The details of these activities are reported in Section 3.1, Section 3.2, Section 3.3, Section 3.4 and Section 3.5, respectively, whereas Section 3.6 describes the implementation of the SF within DockingApp RF and the additional features introduced in the tool.

3.1. Model Comparison

In order to assess the best-performing approach, four different machine-learning algorithms were compared: support vector machine-based regression (SVM) (kernel = radiant basis function), linear regression (LR), random forest (RF) (n_estimator = 100) and k-nearest neighbor (KNN) (k = 10). SVM and LR were trained on normalized data. The models were trained on the data filtered based on the identity thresholds and tested on the combined test set. The results of the comparison are reported in Figure 1. SVM and RF are the best-performing models in each scenario, while KNN and LR yield the worst results. Removing similar ligands had less impact on the performance with respect to the elimination of similar proteins from the dataset. The greatest drop in performance was obviously observed with the first cut-off (by removing from the training set those structures having 100% protein sequence identity with those in the test set). These observations suggest that there is more redundancy in the proteins pool with respect to the ligand pool. Lowering the cut-off threshold further has a minor effect on the performance, with SVM slightly out-performing RF when taking into account structures with a maximum sequence identity of 70% or below.

3.2. Contribution of the Features

In order to identify the contribution of each class of features (Vina, pharmacophoric contact (phCo) and SASA), a model for each machine-learning algorithm was trained by using only one class of features or a combination of two of them for a total of 28 models. Each model was trained on the PDBBind2018 general set and tested on the CASF-combined test set. After the training, removing the nonzero variance resulted in 648 features for phCo, 6 features for Vina and 3 features for SASA. The results are reported in Figure 2, where standard Vina SF represents the baseline performance expressed as a Pearson’s correlation (R) (dotted line, R = 0.58). Models using SASA features alone yielded the worst performance, with a correlation coefficient on average comparable to the one of Vina’s SF. Conversely, the best performance was achieved using phCo features, with SVM and RF as the top performers. Interestingly, the refitted Vina energy terms showed a good correlation with the experimental data, underlining their informative value.

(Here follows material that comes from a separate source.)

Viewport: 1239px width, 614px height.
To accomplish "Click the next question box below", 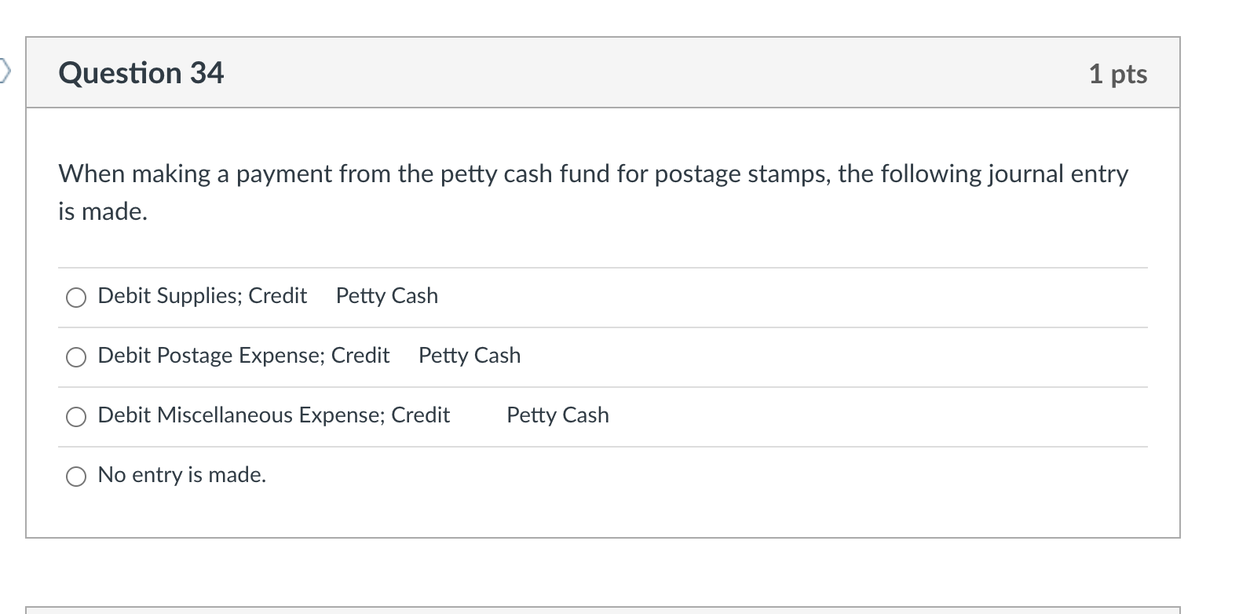I will point(602,609).
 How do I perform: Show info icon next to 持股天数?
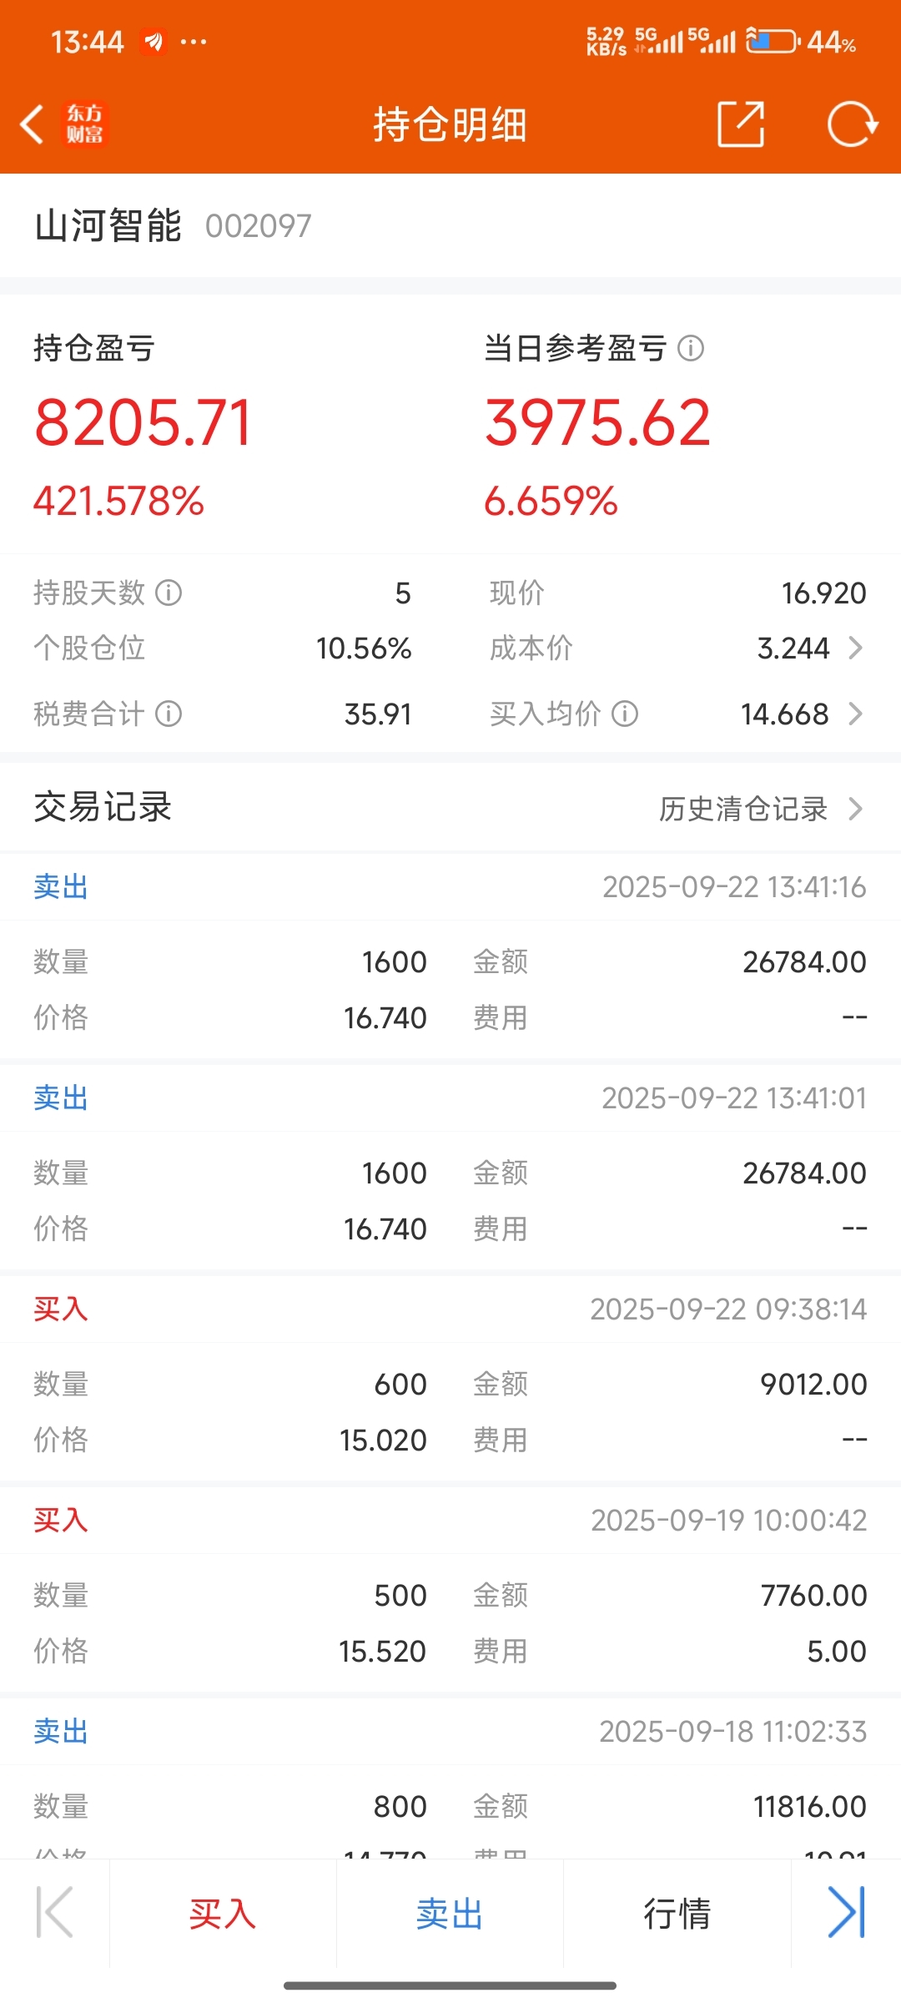coord(169,593)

Combining two classes of features increased the correlation with the experimental data on average; however, phCo emerged as the most informative class of features, being part of all the top-performing models and achieving alone a performance comparable to them. The SASA features seem to provide the least contribution when combined with another class of features. Using all the classes of features at the same time does not result in a significant increase in performance. Among the different models, those employing RF achieveed the best performance in every case.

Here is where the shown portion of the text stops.